We also are satisfied that Counsel has made a conscientious effort to examine the
record and the law and has properly determined that Torres could not raise a
meritorious claim on appeal.
1 Penson v. Ohio, 488 U.S. 75, 83 (1988); Leacock v. State, 690 A.2d 926, 927-28 (Del. 1996).
3 (7) We note, however, that the March 21, 2025 sentencing order contains
a clerical error in the sentence for disregarding a police signal. At sentencing, the
Superior Court sentenced Torres to two years of Level V incarceration, suspended
after one year for one year of Level III probation. The sentencing order, however,
describes the sentence for disregarding a police signal as two years of Level V
incarceration, suspended for one year of Level III probation.
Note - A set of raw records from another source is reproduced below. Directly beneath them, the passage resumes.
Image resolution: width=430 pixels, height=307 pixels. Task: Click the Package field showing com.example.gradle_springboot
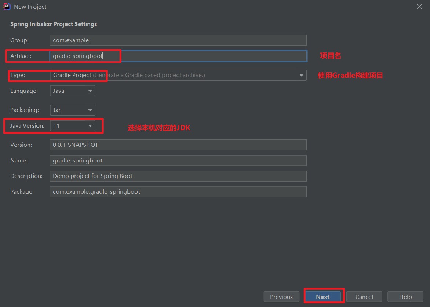[178, 191]
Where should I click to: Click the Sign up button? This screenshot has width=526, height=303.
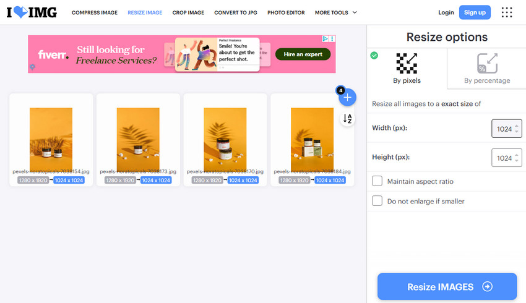coord(475,12)
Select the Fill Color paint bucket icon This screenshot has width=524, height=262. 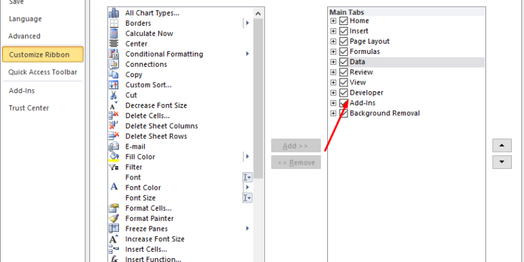tap(114, 157)
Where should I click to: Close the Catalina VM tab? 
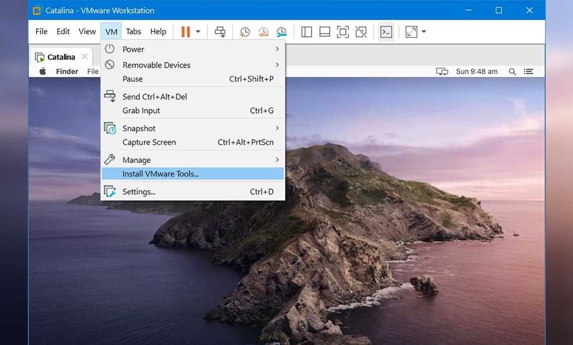tap(84, 56)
(8) “Federal courts have consistently held that when there is a direct
conflict between an unambiguous oral pronouncement of a sentence and the written
judgment, the oral pronouncement controls.”2 This Court has not adopted the
federal rule, but has recognized that “Delaware statutory and case law authorize
sentence correction for errors resulting from ‘oversight or omission.’”3 The Superior
Court may, at any time, correct “[c]lerical mistakes in judgments, orders or other
parts of the records and errors in the record arising from oversight of omission.” 4
We therefore affirm the Superior Court’s judgment, but remand this matter to the
Superior Court for correction of the clerical error in the March 21, 2025 sentencing
order.
2 Bland v. State, 911 A.2d 802, 2006 WL 2960050, at *1 (Del. Oct. 17, 2006) (TABLE) (citing United States v. Chasmer, 952 F.2d 50, 52 (3d Cir. 1991)). 3 Bland, 2006 WL 2960050, at *1 (citing Guyer v. State, 453 A.2d 462, 464 (Del. 1982) and citing and quoting Del. Super. Ct. Crim. R. 36). See also 11 Del. C. § 4501 (“In a criminal case, judgment shall not be reversed for any clerical misprision or formal defect, if the record contains substantial ground for judgment.”). 4 Del. Super. Ct. Crim. R. 36.
4 NOW, THEREFORE, IT IS ORDERED that the judgment of the Superior
Court is AFFIRMED. The motion to withdraw is moot. The matter is hereby
REMANDED to the Superior Court for correction of the clerical error in the March
21, 2025 sentencing order. Jurisdiction is not retained.